**What the exercise asks:** Your answer must be the lines from the one containing "This screenshot has" through the last line of the records below, copied exactly, with the pictures left out.

**Input material:**
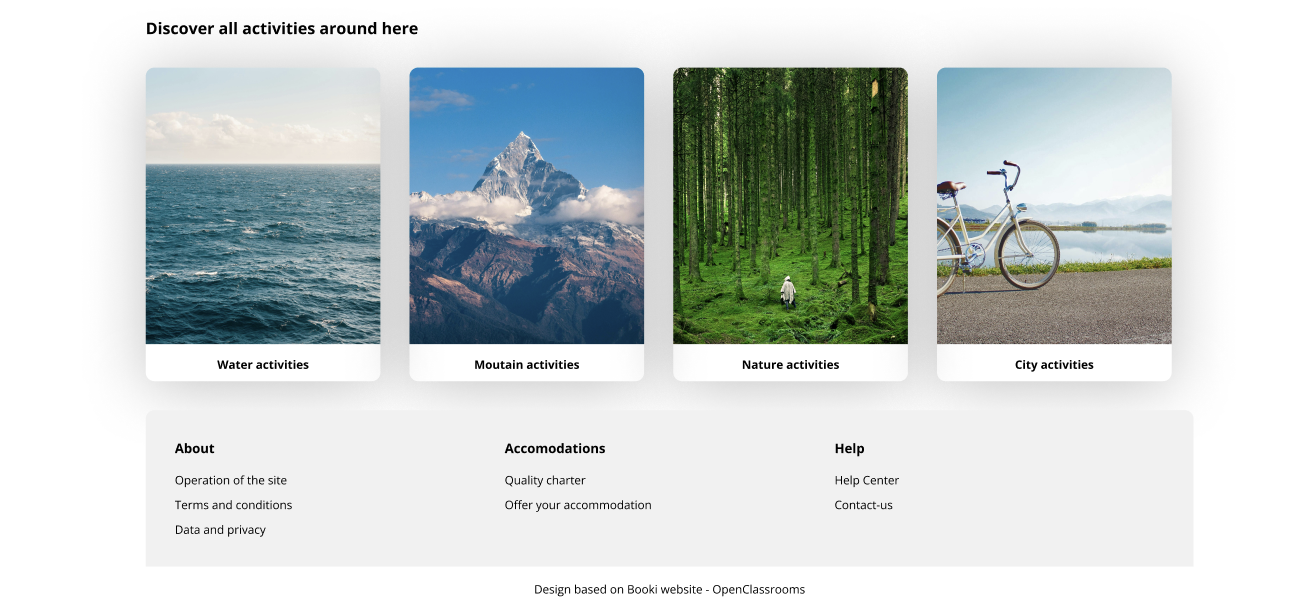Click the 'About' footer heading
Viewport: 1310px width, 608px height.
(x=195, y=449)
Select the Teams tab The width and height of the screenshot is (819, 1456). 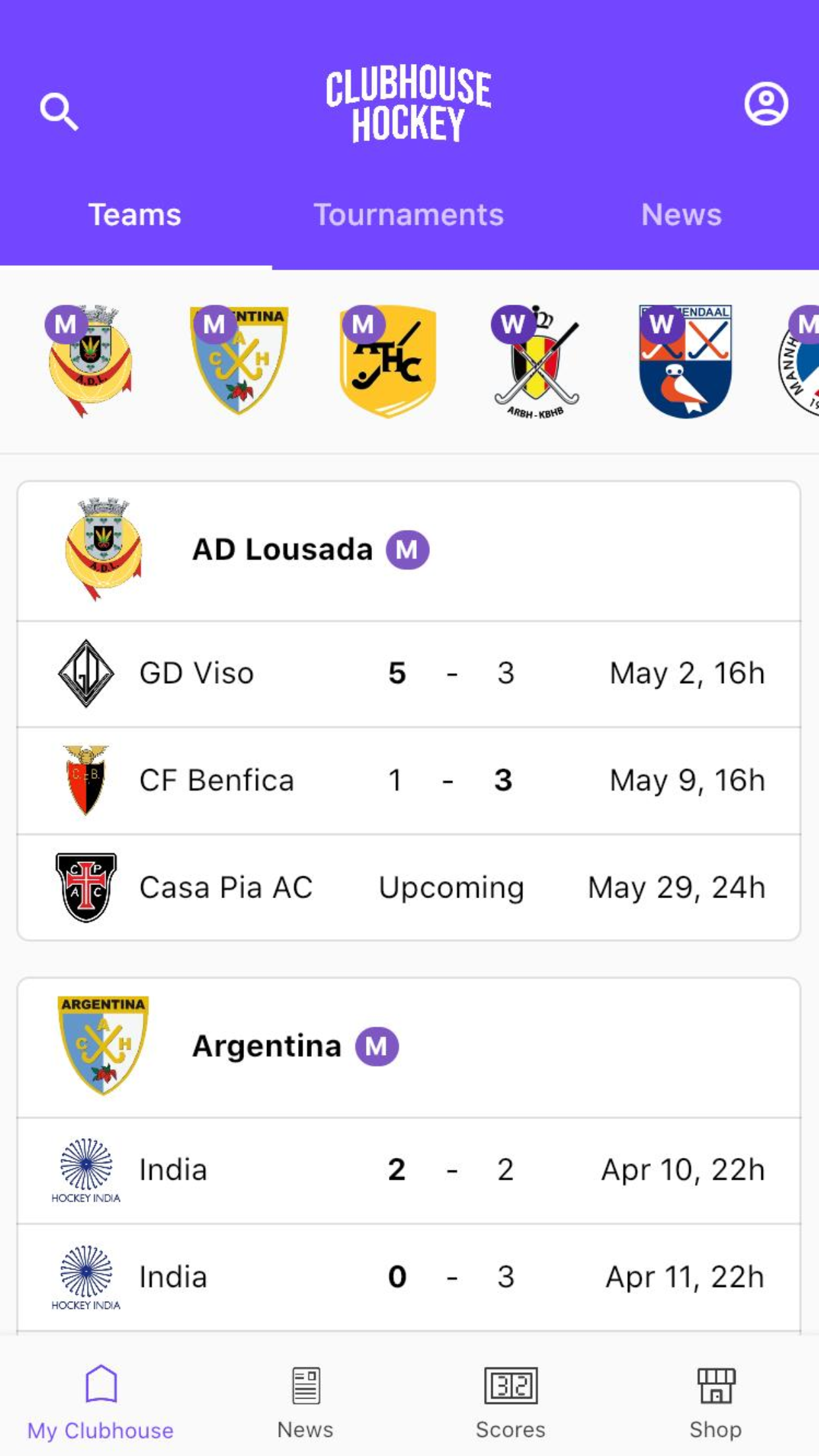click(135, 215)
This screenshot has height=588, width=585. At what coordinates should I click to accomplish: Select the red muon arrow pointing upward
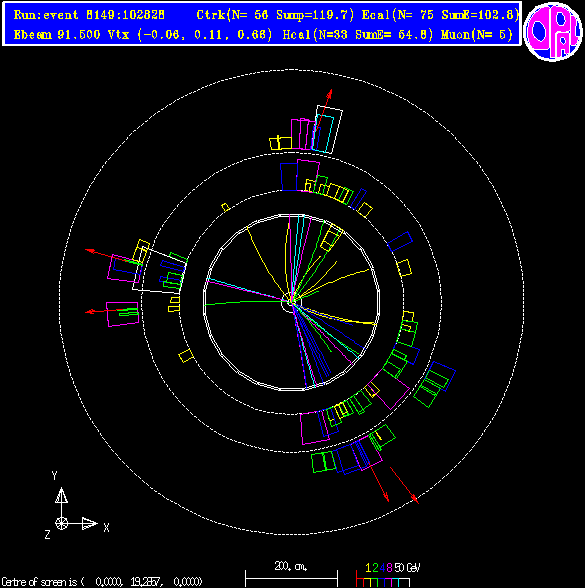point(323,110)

**Response to the exercise:**
This screenshot has height=588, width=585. At what coordinates should I click to accomplish: Select the red muon arrow pointing upward
point(323,110)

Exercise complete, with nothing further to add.